■ **Written request 1**:
Answer these questions about the homelab page:
(a) Through which service are all the domain names centrally managed?
(b) When does Terraform Cloud automatically deploy the domains?
(c) How many physical sites does the homelab span?
■ **Written request 2**: Rewrite everything in the homelab page from "- Automation. If" down to "two physical sites!", putting "university" in place of "college".
+++ Text provided
Infrastructure
A cloud for a cool person (me)
January 2021 - Now
Source:
This project represents my unified efforts to manage all my software configurations and deployments across all my machines.
Principles
In designing and building my homelab, I try to adhere to several core principles as much as I possibly can:
- Infrastructure as Code (IaC). If a configuration can be expressed as repeatable, reproducible code, it probably should be.
- Automation. If I keep doing the same thing over and over again, I should probably automate it.
- Emphasize security. Getting hacked is scary and has real-life consequences in the real world. So, I want to avoid getting hacked as much as possible by taking a mildly paranoid approach to security.
- Use standard tools as much as possible. This lab is here for me to learn how people in the industry do things. Just as dev should mirror prod, my attempts here should mirror actual corporate environments.
Current Infrastructure Setup
I’m currently at college, but I’ve brought my homelab with me. This means my homelab spans two physical sites!
Networking
DNS
I own many domain names, and they can become somewhat of a burden to maintain. As such, I have them all centrally managed through Cloudflare. Furthermore, to improve auditability and adhere to IaC best practices, I manage these domains through Terraform. They are automatically deployed by Terraform Cloud on every push to the monorepo.
Cascaded Routers
This is a setup I use whenever I have roommates. We have a router for the rest of the house, and I have a router specifically for my room. Just like Texas with ERCOT!
++++++
+++ Listed entries
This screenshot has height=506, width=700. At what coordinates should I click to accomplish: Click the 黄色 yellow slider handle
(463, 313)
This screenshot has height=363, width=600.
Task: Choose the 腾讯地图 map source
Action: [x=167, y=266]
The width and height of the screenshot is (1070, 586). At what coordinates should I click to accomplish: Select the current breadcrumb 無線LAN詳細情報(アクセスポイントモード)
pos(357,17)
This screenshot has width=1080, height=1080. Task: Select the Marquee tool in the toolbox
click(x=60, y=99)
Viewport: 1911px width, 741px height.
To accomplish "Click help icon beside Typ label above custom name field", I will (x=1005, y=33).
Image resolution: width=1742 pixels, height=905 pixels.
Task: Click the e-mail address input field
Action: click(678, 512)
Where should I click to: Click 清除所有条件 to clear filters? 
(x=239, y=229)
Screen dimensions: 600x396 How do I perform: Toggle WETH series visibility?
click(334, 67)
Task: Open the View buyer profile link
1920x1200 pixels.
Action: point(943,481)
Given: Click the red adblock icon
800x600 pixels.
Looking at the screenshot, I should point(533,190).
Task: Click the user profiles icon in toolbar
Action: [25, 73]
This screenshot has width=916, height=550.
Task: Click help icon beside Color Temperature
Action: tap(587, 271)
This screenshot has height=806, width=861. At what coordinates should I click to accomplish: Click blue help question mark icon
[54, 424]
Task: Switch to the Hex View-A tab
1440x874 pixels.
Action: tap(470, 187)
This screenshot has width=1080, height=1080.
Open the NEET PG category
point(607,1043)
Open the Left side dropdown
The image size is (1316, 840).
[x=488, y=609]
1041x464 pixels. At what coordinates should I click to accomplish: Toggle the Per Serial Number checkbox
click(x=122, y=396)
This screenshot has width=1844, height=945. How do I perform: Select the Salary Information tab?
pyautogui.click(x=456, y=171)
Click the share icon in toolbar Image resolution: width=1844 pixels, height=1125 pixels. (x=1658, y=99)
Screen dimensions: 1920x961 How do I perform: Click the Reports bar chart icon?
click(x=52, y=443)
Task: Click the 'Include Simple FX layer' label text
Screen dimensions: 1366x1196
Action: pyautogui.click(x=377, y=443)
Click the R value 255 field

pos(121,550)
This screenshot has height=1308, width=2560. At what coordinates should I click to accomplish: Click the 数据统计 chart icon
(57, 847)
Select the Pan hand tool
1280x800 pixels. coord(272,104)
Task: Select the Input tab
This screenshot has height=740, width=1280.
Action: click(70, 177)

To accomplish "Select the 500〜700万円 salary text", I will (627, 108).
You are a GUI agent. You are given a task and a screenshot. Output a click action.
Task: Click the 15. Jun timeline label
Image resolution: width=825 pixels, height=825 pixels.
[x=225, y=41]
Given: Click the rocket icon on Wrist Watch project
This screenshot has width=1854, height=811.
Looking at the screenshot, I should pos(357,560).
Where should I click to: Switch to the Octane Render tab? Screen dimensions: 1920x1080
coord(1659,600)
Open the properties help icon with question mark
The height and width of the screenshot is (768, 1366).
++++++
■ **Full response 1**:
(a) Cloudflare
(b) On every push to the monorepo
(c) Two

■ **Full response 2**:
- Automation. If I keep doing the same thing over and over again, I should probably automate it.
- Emphasize security. Getting hacked is scary and has real-life consequences in the real world. So, I want to avoid getting hacked as much as possible by taking a mildly paranoid approach to security.
- Use standard tools as much as possible. This lab is here for me to learn how people in the industry do things. Just as dev should mirror prod, my attempts here should mirror actual corporate environments.
Current Infrastructure Setup
I’m currently at university, but I’ve brought my homelab with me. This means my homelab spans two physical sites!